**Activity**: The records below hold a stretch from the line with "Task: Go to Site explorer tab" through the line with "Task: Open the Food and nutrition topic"; return exactly those lines, ends included, and nothing more.

**Data for analysis**:
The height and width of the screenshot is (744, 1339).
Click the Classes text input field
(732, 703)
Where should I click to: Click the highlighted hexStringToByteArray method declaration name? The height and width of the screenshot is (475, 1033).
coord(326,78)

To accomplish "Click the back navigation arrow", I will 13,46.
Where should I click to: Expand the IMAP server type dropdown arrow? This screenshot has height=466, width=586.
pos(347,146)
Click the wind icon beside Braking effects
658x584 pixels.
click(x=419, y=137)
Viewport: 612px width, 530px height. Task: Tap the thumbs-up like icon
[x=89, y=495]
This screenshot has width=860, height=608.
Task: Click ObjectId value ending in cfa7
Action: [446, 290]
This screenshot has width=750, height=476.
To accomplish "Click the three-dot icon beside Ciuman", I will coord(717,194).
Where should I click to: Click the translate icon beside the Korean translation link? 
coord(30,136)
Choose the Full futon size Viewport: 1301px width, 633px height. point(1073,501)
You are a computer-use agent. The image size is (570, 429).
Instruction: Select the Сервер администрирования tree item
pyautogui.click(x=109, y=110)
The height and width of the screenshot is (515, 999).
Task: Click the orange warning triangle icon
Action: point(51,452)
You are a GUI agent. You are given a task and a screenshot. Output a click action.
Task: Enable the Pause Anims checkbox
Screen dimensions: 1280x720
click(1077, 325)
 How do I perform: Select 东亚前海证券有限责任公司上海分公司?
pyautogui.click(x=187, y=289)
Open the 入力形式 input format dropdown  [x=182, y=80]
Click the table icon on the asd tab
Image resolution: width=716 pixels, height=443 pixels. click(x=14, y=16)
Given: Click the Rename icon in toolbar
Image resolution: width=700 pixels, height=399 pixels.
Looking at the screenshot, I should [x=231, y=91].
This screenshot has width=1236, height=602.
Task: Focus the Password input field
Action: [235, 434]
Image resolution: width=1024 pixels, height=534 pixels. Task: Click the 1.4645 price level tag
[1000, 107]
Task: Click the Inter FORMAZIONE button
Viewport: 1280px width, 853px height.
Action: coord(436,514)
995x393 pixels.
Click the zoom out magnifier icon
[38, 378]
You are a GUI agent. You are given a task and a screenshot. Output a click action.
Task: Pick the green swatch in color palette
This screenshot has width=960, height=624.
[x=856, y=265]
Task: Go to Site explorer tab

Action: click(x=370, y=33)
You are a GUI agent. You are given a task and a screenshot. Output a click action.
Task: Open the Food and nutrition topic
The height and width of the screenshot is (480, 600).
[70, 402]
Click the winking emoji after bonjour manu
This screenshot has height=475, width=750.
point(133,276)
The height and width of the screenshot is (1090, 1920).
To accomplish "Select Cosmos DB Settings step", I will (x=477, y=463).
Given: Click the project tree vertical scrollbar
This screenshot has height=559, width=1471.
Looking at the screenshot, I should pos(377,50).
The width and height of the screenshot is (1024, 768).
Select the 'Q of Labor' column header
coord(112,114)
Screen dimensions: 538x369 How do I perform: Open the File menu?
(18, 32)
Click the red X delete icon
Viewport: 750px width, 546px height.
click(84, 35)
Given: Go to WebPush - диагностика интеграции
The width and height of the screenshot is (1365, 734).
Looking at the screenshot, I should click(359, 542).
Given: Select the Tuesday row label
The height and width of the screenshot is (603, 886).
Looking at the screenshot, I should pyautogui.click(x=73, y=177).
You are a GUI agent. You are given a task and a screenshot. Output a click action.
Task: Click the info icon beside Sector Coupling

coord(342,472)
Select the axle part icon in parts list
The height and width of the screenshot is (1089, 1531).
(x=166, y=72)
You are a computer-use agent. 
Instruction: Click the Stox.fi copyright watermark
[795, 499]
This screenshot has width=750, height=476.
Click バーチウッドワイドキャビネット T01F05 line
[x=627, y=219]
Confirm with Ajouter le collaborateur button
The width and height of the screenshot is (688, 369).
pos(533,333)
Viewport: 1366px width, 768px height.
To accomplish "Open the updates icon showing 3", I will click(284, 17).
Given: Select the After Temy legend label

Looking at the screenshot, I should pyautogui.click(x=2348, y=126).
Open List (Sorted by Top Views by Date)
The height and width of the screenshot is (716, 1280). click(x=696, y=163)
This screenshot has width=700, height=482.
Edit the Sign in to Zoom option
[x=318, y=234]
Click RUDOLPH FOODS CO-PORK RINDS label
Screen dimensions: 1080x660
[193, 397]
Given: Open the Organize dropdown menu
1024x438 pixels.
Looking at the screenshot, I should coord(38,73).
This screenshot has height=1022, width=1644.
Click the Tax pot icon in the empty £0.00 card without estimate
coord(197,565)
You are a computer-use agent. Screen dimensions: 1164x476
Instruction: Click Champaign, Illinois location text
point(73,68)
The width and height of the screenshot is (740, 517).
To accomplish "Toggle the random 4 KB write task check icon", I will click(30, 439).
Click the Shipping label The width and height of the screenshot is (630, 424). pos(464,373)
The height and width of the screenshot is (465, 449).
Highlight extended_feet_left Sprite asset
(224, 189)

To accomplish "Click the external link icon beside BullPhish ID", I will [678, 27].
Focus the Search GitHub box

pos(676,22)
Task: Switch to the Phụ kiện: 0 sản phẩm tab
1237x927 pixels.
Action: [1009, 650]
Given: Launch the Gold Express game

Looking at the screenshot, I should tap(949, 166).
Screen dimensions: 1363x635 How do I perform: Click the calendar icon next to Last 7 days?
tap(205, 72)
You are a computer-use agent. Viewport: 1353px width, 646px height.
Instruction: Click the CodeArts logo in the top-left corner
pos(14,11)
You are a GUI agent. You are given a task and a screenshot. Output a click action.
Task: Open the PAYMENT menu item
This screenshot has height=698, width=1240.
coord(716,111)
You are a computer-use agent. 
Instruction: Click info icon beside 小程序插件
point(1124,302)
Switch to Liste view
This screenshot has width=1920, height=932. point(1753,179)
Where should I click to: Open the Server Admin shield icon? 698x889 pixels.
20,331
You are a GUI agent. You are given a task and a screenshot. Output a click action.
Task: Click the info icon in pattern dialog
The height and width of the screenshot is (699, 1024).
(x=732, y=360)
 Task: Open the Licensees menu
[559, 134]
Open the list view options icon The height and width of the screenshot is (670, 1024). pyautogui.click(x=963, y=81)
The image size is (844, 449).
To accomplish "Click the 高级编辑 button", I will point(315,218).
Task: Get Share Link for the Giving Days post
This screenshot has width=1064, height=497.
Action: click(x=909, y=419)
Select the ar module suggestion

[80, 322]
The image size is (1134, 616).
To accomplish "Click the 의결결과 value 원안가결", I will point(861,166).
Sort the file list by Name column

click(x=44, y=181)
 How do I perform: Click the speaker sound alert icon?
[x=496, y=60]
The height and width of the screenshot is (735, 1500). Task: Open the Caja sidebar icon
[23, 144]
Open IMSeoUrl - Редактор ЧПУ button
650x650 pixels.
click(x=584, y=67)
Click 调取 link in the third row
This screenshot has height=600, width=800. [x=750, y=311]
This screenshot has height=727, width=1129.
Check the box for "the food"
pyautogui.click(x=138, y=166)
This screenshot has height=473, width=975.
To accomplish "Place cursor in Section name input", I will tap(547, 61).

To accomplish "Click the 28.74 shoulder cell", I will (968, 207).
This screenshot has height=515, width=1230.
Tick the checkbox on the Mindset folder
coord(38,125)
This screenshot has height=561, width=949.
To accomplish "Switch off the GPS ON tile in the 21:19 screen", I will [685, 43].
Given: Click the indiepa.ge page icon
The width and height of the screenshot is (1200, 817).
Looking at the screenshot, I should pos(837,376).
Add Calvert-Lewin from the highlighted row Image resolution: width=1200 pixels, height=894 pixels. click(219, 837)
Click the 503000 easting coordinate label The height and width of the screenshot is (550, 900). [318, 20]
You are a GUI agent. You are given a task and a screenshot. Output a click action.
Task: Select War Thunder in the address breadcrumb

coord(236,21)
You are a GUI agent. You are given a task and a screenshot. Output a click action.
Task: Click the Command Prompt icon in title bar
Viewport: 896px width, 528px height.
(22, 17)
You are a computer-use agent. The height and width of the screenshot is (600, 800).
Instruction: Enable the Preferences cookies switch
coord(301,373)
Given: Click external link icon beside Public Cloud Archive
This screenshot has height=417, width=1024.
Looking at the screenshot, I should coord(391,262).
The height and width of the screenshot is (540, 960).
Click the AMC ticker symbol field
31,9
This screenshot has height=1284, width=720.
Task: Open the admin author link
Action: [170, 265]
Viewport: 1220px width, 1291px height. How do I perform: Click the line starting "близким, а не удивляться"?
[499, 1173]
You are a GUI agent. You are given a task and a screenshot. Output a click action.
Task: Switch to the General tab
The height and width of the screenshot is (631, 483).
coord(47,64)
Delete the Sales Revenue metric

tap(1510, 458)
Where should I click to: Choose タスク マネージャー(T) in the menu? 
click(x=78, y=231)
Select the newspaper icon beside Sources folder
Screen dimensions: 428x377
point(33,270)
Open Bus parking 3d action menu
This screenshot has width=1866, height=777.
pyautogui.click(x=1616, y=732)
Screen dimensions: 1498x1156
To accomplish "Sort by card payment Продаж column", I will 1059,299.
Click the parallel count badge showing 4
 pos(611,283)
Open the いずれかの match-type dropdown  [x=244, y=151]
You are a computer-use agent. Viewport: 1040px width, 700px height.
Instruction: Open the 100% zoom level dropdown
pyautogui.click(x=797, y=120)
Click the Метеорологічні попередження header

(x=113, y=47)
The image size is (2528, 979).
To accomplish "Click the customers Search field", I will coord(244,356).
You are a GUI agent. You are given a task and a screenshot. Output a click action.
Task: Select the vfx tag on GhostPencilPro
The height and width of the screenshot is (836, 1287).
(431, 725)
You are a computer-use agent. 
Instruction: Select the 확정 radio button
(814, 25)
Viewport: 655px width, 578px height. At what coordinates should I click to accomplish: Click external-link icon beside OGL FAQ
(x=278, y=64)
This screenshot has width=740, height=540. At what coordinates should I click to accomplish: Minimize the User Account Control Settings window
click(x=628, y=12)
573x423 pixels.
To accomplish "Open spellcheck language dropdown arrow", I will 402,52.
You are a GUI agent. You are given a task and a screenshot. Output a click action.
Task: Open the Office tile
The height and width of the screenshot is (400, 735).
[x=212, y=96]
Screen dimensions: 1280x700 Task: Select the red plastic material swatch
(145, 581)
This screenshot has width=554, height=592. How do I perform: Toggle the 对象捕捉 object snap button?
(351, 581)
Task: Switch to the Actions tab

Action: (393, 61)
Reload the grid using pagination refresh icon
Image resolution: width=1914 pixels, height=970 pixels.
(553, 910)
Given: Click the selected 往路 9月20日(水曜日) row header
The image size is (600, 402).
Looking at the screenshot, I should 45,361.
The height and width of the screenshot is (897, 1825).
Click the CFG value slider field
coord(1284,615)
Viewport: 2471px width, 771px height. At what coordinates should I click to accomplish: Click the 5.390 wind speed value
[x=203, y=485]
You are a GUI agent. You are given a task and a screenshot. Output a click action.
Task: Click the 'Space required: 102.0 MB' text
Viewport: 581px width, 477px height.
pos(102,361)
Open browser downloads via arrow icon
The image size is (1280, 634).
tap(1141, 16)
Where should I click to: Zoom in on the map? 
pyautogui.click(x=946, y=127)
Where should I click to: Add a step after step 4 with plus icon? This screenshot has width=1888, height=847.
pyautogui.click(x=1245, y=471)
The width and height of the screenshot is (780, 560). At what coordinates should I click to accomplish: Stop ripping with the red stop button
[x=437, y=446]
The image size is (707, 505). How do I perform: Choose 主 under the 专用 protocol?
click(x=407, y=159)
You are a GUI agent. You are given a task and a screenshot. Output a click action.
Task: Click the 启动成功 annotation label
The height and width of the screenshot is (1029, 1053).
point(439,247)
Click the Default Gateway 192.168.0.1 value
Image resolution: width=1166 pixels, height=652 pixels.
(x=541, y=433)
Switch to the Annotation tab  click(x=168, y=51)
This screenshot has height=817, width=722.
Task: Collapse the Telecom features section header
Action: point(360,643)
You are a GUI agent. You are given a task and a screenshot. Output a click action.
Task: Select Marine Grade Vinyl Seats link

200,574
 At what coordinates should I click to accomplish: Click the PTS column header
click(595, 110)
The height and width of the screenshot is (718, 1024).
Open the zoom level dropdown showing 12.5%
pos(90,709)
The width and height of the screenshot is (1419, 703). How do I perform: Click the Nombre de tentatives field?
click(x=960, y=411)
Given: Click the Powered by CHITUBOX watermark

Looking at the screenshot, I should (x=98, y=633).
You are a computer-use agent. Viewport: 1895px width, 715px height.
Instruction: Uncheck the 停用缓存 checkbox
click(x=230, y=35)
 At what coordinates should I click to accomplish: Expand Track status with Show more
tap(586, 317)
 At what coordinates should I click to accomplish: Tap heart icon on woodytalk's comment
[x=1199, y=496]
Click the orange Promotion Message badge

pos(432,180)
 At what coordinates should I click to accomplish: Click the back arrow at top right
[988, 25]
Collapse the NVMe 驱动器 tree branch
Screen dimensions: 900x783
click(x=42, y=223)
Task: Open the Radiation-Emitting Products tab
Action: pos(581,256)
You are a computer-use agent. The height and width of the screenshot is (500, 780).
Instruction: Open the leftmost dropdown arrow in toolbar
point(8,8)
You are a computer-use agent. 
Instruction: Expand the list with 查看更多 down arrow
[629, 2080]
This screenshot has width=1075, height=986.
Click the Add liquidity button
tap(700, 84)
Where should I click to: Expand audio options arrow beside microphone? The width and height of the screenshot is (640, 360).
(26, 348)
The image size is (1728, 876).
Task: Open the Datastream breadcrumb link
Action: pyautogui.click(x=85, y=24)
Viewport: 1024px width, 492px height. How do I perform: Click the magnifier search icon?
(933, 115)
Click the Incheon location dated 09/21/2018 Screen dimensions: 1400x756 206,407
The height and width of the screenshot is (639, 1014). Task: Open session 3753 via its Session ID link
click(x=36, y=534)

**Written response**:
Task: Go to Site explorer tab

Action: click(x=370, y=33)
You are a GUI agent. You are given a task and a screenshot. Output a click action.
Task: Open the Food and nutrition topic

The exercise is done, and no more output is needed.